Emily a écouté notre conversation avec l’attention soutenue qu’elle porte aux informations importantes, puis a posé la question qui est allée droit au but.
« Grand-mère Kathy, si grand-père a menti au sujet de l’argent, sur quoi d’autre a-t-il menti ? »
« Que veux-tu dire, ma chérie ? »
« Comme la dame aux cheveux jaunes. C’est la petite amie de grand-père ? »
Jessica et moi nous sommes regardées, réalisant qu’Emily avait probablement observé plus de choses sur la relation de Robert avec Sharon que n’importe laquelle d’entre nous ne l’avait compris.
« Emily, qu’est-ce qui te fait penser qu’elle pourrait être la petite amie de grand-père ? »
« Parce que la semaine dernière, quand elle est venue à la maison, je les ai vus s’embrasser par la fenêtre et grand-père lui a offert un cadeau qui ressemblait à un bijou. Et quand elle est partie, grand-père a regardé sa voiture s’éloigner comme papa regardait maman quand ils étaient encore mariés. »
L’image de Robert offrant des bijoux à une autre femme, alors que j’ignorais tout de son existence, me serra l’estomac d’une douleur inédite. La trahison financière était dévastatrice, mais la trahison amoureuse était d’une cruauté d’une autre nature.
« Emily, dit doucement Jessica. L’avocate a besoin de savoir ce que tu as vu et entendu. Accepterais-tu de lui parler de grand-père et de la dame aux cheveux jaunes ? »
« Grand-père va-t-il avoir des ennuis ? »
« Grand-père risque d’avoir des ennuis pour avoir menti sur l’argent et pour ne pas avoir été honnête avec grand-mère Cathy. »
Emily a réfléchi à cela avec la logique d’une enfant de huit ans qui ne cherchait pas à excuser les comportements des adultes.
« Bien. Quand les gens mentent et blessent les autres, ils doivent avoir des ennuis. »
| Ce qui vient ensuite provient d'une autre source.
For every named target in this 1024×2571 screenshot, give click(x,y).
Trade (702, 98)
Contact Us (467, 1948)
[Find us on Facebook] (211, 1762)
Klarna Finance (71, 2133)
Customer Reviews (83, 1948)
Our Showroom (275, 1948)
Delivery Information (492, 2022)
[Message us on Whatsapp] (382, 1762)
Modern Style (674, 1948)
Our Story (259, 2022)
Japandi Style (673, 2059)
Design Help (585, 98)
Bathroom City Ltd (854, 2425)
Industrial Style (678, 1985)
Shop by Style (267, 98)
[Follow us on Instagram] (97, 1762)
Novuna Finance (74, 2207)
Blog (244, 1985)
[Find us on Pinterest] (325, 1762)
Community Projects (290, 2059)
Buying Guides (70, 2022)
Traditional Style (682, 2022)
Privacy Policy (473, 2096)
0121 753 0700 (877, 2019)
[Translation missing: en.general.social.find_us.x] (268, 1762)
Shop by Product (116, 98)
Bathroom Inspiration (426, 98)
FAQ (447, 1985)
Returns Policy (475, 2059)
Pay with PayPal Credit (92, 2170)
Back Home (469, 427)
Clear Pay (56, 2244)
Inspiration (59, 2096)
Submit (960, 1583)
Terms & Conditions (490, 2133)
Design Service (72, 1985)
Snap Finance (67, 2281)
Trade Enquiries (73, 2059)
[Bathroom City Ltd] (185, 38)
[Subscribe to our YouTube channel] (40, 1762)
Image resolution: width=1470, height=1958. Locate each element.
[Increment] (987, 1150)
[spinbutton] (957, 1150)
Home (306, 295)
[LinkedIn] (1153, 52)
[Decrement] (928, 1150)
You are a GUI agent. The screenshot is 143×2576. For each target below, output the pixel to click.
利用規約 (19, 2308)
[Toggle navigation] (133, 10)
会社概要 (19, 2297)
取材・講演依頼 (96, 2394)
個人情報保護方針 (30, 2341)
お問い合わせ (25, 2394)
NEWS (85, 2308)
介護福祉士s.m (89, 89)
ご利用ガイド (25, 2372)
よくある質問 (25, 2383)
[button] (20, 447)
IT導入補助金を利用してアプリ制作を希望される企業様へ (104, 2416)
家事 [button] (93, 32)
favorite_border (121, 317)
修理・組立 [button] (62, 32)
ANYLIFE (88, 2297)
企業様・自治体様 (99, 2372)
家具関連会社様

Le lendemain matin, Patricia Williams a interviewé Emily dans son bureau, en présence de Jessica et moi. Emily a répondu aux questions avec une clarté et une précision remarquables, décrivant des conversations, des dates et des commentaires précis qu’elle avait entendus par hasard avec la justesse de quelqu’un qui avait porté une attention particulière à des comportements d’adultes qui semblaient incohérents.
« Emily, tu as dit que la dame a interrogé grand-père sur des propriétés que grand-mère Cathy ne connaissait pas. Te souviens-tu exactement de ce que grand-père a répondu ? »
« Grand-père disait qu’il avait pris soin d’acheter des maisons et d’autres choses de manière à ce que grand-mère ne puisse pas le découvrir. Il disait que c’était important pour leur avenir commun. Leur avenir commun. L’avenir de grand-mère et de grand-père. Ils parlaient de se marier et de déménager en Floride où il ferait chaud et où ils pourraient jouer au golf tous les jours. »
Patricia et moi avons échangé un regard. Robert avait prévu non seulement un divorce, mais aussi un remariage et un déménagement, le tout financé par des biens qu’il me cachait.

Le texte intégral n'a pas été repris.